But watching the contractor on the site, Fashola nodded his head in apparent approval of the quality of work the company had done in that deadly spot, saying with ecstasy “Our first target of reducing deaths at this spot through the cutting down of the slippery steep hill at Ewu has been achieved and we have added another lane to the Benin-Ehor-Auchi-Lokoja Highway”.
The similar feat has been recorded by the contractor working on the Onitsha-Enugu Highway at the failed portion at Umunya, which was so bad during the last rainy season that some Nigerians recorded video of the deplorable condition of the road and used them to troll the government for abandoning them. The minister has made it compulsory for the contractor handling that part of the road to first rehabilitate that part before proceeding with the major construction. For that intervention, the contractor has accordingly arrested the rot and created a single lane for uninterrupted flow of traffic while working on a new lane to ensure that by the time the rainy season sets in there would be two functional lanes for traffic to flow and the pains of road users eliminated or substantially reduced.
Perhaps, of all the projects the minister inspected during his trip, none of them excited him more than the joy he felt with the realization that the contractors had reached a milestone with the successful erection of the first deck of the Second Niger Bridge, thereby gradually moving the project from a mere conceptual variable to a concrete reality that Nigerians can see, feel and touch after many decades of thinking and talking about it.
= = = =
**Short task A**
Copy the records exactly, starting at the line that contains "coordinates (806, 49)." and continuing through the final line of the records.
= = = =
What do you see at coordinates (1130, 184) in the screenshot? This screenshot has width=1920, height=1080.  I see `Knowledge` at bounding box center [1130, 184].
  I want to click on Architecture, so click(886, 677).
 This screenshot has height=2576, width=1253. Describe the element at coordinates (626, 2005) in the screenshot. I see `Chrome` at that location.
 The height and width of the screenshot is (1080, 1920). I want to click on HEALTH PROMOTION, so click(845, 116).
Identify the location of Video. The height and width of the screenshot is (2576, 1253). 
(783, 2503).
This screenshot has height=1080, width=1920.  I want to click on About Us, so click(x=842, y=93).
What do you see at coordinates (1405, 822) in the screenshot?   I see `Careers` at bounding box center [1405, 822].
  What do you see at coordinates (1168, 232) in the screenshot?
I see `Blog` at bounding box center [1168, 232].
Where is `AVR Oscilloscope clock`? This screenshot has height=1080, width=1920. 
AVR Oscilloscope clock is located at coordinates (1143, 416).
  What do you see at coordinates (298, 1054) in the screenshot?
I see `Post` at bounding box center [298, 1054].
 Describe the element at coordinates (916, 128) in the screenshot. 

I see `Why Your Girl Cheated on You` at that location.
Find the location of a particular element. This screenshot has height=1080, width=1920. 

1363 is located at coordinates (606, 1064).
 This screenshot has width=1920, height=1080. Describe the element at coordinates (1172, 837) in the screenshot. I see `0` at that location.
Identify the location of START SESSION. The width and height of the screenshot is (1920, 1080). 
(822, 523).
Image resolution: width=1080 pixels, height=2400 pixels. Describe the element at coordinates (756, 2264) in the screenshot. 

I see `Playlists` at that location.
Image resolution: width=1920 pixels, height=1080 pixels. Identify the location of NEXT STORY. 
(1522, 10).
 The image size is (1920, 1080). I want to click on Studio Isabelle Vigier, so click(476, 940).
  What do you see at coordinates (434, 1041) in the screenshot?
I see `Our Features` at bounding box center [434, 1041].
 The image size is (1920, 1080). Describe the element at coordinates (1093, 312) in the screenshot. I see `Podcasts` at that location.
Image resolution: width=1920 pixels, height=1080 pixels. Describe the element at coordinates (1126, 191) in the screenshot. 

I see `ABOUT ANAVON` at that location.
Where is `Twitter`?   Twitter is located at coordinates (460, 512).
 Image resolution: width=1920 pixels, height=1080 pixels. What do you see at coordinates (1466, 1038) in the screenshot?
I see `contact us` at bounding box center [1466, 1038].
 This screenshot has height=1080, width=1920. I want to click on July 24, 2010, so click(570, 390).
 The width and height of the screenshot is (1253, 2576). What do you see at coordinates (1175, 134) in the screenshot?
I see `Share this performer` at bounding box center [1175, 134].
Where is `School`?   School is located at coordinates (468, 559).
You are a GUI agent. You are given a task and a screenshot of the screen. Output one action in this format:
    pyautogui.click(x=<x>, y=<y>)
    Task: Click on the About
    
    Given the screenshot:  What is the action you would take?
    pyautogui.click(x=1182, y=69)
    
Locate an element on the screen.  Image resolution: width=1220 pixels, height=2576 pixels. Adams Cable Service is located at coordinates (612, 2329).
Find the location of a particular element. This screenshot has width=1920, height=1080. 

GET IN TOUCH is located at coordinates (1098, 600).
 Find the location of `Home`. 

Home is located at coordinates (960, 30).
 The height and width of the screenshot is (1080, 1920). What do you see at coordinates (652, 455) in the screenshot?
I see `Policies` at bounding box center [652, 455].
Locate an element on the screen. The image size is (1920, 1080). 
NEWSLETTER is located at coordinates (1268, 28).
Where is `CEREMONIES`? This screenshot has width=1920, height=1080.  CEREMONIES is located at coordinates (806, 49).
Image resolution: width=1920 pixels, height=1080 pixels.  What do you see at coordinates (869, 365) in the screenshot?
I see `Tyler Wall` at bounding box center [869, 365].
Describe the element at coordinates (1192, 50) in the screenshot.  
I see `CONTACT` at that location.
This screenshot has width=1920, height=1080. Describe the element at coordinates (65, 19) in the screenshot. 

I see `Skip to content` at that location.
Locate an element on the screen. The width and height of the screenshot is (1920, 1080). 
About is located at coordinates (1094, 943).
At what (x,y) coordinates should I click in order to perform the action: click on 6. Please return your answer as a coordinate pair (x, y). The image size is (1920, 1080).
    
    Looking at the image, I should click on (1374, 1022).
= = = =
**Short task B**
Answer these questions from the road projects excerpt:
(i) Which highway, according to Fashola, has gained another lane?
(ii) Where is the failed portion of the Onitsha-Enugu Highway?
(iii) What milestone did the contractors reach on the Second Niger Bridge?

**Task response A**
Where is `CEREMONIES`? This screenshot has width=1920, height=1080.  CEREMONIES is located at coordinates (806, 49).
Image resolution: width=1920 pixels, height=1080 pixels.  What do you see at coordinates (869, 365) in the screenshot?
I see `Tyler Wall` at bounding box center [869, 365].
Describe the element at coordinates (1192, 50) in the screenshot.  
I see `CONTACT` at that location.
This screenshot has width=1920, height=1080. Describe the element at coordinates (65, 19) in the screenshot. 

I see `Skip to content` at that location.
Locate an element on the screen. The width and height of the screenshot is (1920, 1080). 
About is located at coordinates (1094, 943).
At what (x,y) coordinates should I click in order to perform the action: click on 6. Please return your answer as a coordinate pair (x, y). The image size is (1920, 1080).
    
    Looking at the image, I should click on (1374, 1022).

**Task response B**
(i) The Benin-Ehor-Auchi-Lokoja Highway.
(ii) At Umunya.
(iii) They successfully erected the first deck of the bridge.